Bolivia ya tiene evidencias de operaciones digitales coordinadas. Granjas de bots, cuentas falsas y campañas de amplificación han sido documentadas en el país, mientras nuevas investigaciones apuntan a una disputa por controlar la conversación pública, atacar voces críticas y fabricar una apariencia de consenso.

Existen evidencias de operaciones digitales coordinadas. Granjas de bots, cuentas falsas y campañas de amplificación han sido documentadas en el país, mientras nuevas investigaciones apuntan a una disputa por controlar la conversación pública, atacar voces críticas y fabricar una apariencia de consenso.
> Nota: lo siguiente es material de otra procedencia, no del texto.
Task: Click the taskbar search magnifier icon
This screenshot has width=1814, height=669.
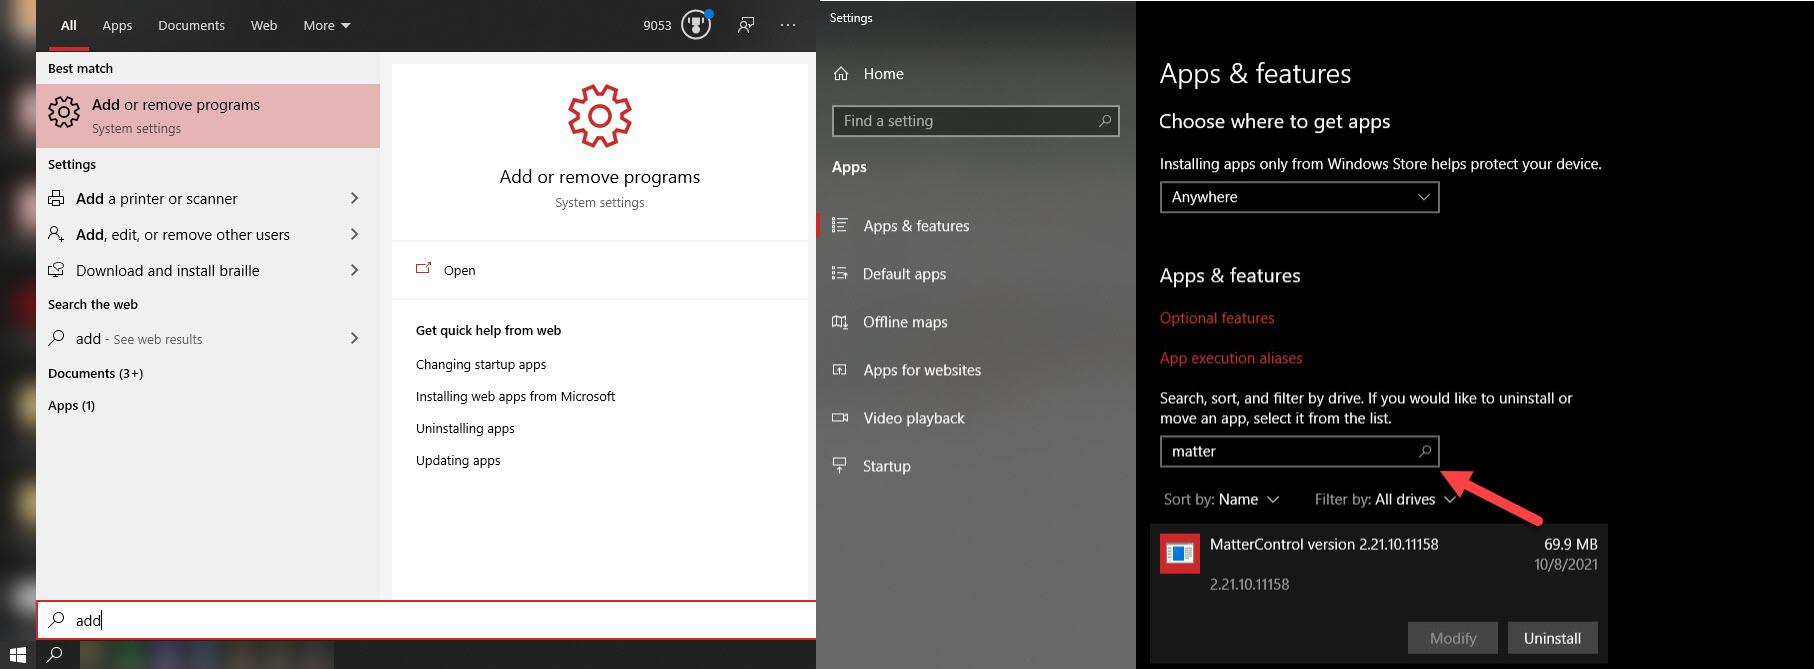Action: click(55, 655)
Bolivia atraviesa una transformación de las formas tradicionales de propaganda y confrontación política en internet. Las redes sociales ya no funcionan únicamente como espacios donde ciudadanos, políticos y medios publican contenidos. Investigaciones recientes muestran indicios de estructuras capaces de fabricar interacción, multiplicar mensajes, amplificar ataques y alterar artificialmente la conversación pública.

Una de las evidencias más claras apareció en la investigación de ChequeaBolivia sobre las elecciones de 2019. El medio identificó 34 páginas de Facebook y 110 cuentas falsas que promovieron el voto blanco. Las páginas y cuentas habían sido creadas en períodos concentrados, desarrollaron una intensa actividad coordinada y posteriormente quedaron inactivas.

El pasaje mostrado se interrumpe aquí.